By: Anna Martin - Updated: 6 Jan 2018 | comments*Discuss
 
Mother Father Parent Child Shared

A mother has parental responsibility for her child and is generally expected to become the parent with care, in the event of a separation or divorce. Whilst providing care for her child allows her to receive maintenance support from the child’s father, to cover the cost of the child’s expenses, a mother’s rights are very much conditioned by her marital status. A married woman will be more financially secure, than a woman who remains unmarried, if she has children and her relationship breaks down.

Mother’s Pride

If the mother’s name is the only name listed on the child’s birth certificate she has sole Parental Responsibility for the child’s welfare. Adding a father’s name to the certificate can only happen if he attends registration. Once the father’s name is registered he will automatically share parental responsibility for the child, assuming that the child is born after 2003. A Parental Responsibility Agreement can be drawn up at a later date if a mother is prepared to share responsibilities with the child’s father, if he was not named on the birth registration form. Our page on What rights does my ex have discusses Parental Responsibility and how to determine it in some detail.

Paternity Confirmation

Most fathers confirm paternity, when asked, which enables the mother – regardless of the brevity of the couple’s relationship - to apply for child support with relative ease. Establishing fatherhood acknowledges shared responsibility and liability for the child, or children. Those non resident fathers who are less willing to provide maintenance assistance for their child however, can be traced by the Child Support Agency (CSA) and have payment enforced.

Mothers’ Rights

A single mother is entitled to claim maintenance from her child’s father, on behalf of the child. She does not have to have shared parental responsibilities with him in order to ask for Child Support payments to be calculated and collected from him. Maintenance agreements can be made privately or can be arranged through the Child Support Agency.

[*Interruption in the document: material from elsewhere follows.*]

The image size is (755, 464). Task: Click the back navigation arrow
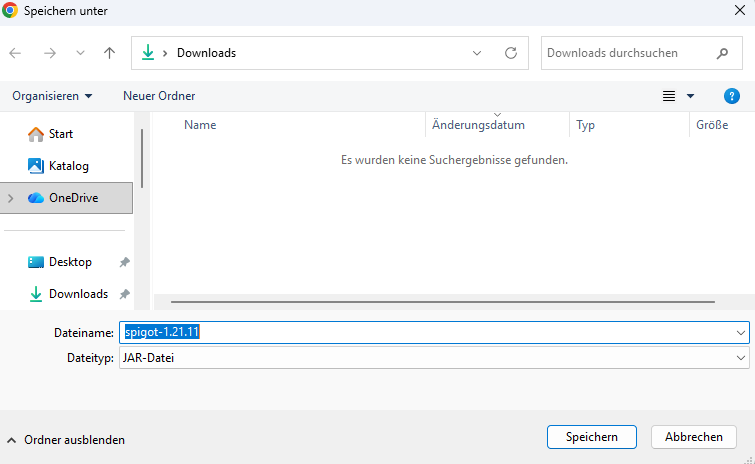[15, 53]
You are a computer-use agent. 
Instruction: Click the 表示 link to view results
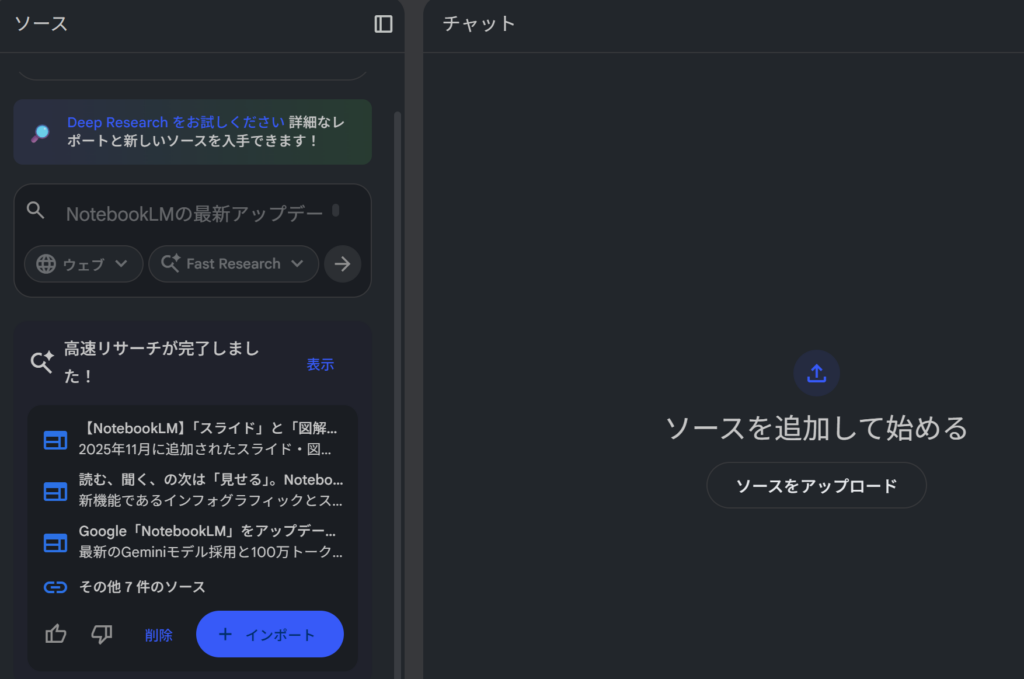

Without shared Parental Responsibility a father cannot have access to his child without the mother agreeing. He may apply for a Contact Order, if communication between the parents has broken down, and should the father want the child to live with him he will have to apply for a Residence Order. However, the court is unlikely to grant a Residence Order to a father for a baby, as this would give him shared Parental Responsibility.

Maintenance Rights

Simply because a father pays maintenance support to the child’s mother periodically it does not mean that he is entitled to see the child. This form of support provides funds to be used towards the cost of raising the child, and should be used to pay for educational and extracurricular activities, shelter, clothing and food.

If the mother and the father have been able to agree a figure for maintenance, it is worth getting the agreement agreed by the court, in case payment enforcement is required at a later date.

Special Circumstances

In cases where the mother became pregnant through artificial insemination, or by third party donor, the partner at the time of birth is accountable for the child’s welfare and is expected to contribute financially.

To find out how child support is assessed take a look at our page How child support is calculated.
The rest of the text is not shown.